6-chloro-8-acetonitrile oxy imidazo [1,2-a] pyridine-3-carbonitrile preparation method

TLDR: In this article, a 6-chloro-8-acetonitrile oxy imidazo [1,2-a] pyridine-3-carbonitrile preparation method is described.

Abstract: The present invention relates to a 6-chloro-8-acetonitrile oxy imidazo [1,2-a] pyridine-3-carbonitrile preparation method.
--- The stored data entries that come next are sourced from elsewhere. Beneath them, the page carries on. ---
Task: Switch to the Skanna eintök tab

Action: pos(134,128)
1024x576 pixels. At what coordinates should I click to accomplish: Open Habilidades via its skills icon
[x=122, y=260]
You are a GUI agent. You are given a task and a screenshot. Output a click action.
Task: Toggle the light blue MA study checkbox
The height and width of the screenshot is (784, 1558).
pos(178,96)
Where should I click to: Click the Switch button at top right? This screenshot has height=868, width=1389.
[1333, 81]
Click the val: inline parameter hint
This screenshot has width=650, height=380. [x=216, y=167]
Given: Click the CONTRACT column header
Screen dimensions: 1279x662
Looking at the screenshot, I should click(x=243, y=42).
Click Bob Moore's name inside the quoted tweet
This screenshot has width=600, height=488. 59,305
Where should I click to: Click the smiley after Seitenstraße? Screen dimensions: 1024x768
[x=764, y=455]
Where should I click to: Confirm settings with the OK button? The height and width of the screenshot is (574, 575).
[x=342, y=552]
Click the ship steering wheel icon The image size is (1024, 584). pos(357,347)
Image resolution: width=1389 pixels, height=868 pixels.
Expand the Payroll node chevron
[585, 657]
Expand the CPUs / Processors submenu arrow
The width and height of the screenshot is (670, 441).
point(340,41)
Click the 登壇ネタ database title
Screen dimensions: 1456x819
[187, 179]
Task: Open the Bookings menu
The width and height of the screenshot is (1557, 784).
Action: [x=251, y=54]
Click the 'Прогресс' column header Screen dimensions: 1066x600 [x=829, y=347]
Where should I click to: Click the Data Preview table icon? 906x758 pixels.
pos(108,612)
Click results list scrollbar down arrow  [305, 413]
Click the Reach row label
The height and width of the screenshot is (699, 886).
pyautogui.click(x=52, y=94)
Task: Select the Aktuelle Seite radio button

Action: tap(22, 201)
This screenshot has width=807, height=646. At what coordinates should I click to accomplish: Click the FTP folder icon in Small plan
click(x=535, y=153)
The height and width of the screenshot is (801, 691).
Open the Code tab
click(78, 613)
The preparation method comprises the following steps: N, N-dimethylformamide dimethyl acetal is reacted with 2-amino-3-hydroxy-5-chloro pyridine in a certain proportion at 40-100 DEG C to obtain N, N-dimethyl-N '-2-(5-chloro-3-hydroxy-pyridine) yl-formamidine intermediate, under the effect of an alkali, in a certain solvent, the N, N-dimethyl-N '-2-(5-chloro- 3-hydroxy-pyridine) yl-formamidine intermediate is reacted with bromoacetonitrile in certain proportion at 50-160 DEG C for 3-15 hours, after the reaction, a 6-chloro-8-acetonitrile oxy imidazo [1,2-a] pyridine-3-carbonitrile crude product is obtained by cooling to room temperature, extracting with ethyl acetate, washing with water and saturated salt water, drying with anhydrous sodium sulfate, rotation evaporation and concentration, and a pure product is obtained by recrystallization of the crude product. Reaction materials are relatively easy to obtain, and are reasonable in prices, reaction conditions are mild, easy to operate, and easy to control, post-processing is simple, product quality is stable, and purity is high.